Cosmic ( edu planchêz )
—————-
Sinal misterioso que tirou sono de astrônomos
por 17 anos
era apenas um micro-ondas,
uma cortina de ondas elétricas,
que na visão profética do malandro Edu Planchêz,
se reparte em bilhões de arco-íris
para na porta da sala das criações
nos alucinar

Cosmic Vision, Cosmic Blues.

(Poema publicado no facebook no dia 15/05/2015)

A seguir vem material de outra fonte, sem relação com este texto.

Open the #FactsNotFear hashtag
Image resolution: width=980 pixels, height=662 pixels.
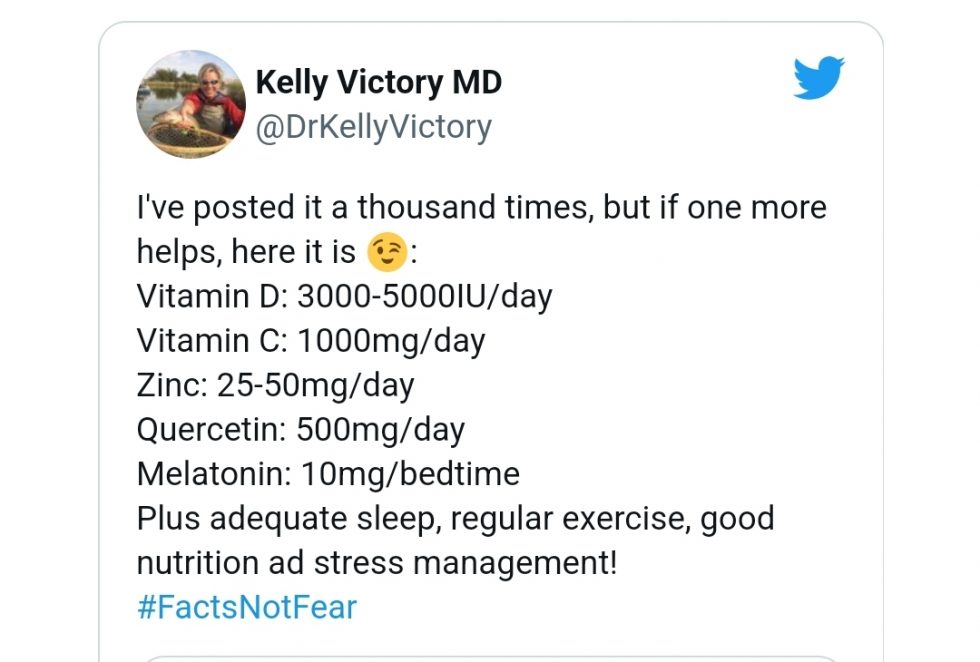click(x=244, y=606)
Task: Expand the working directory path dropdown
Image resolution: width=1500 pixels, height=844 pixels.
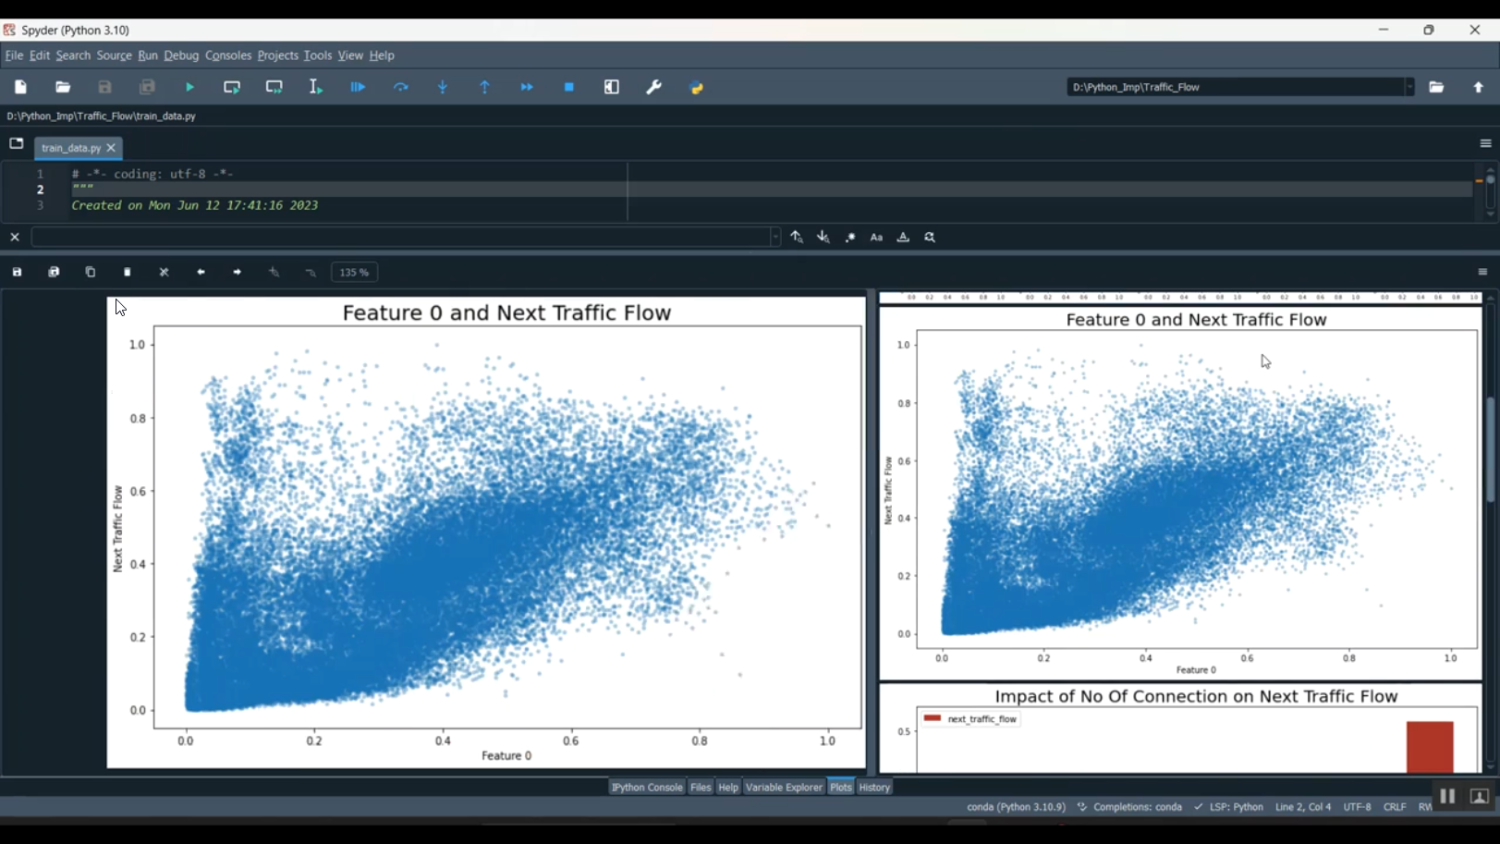Action: [x=1409, y=88]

Infelizmente, nesse curto artigo não é possível devassar a obra de um artista como Edu Plachêz. Além de extenso, seu trabalho possui uma carga de significados e tantas histórias anexas que é preciso fazer um recorte específico para que caiba no formato que apresento aqui. Então, concluo dizendo que ele é um poeta do futuro, sem dúvidas. Acredito que com a intensificação da mediocridade da cultura de massa e seu possível esgotamento, artistas xamânicos, com os poderes da profecia e da iluminação serão imprescindíveis. Eles que reconduzirão as pessoas à conexão com a mãe Terra através dos estados de êxtase que podem produzir com sua arte. Esses artistas também substituirão, em um futuro mais distante, a função das instituições religiosas. Quando o império do patriarcalismo judaico-cristão e sua ética de rebanho sofrerem o duro golpe, serão os artistas mágicos que promoverão a efetivação da transvalorização de todos os valores, como propunha Nietzsche. O entendimento cabal do sentido poético de Planchêz será feito mais tarde. Certo é que, o poeta ainda tem muita pajelança para fazer em prol da cura do mundo. São artistas como  ele que nos salvam e sempre nos salvarão.

Blake Rimbaud é a banda elétrica do poeta xamânico Edu Planchêz.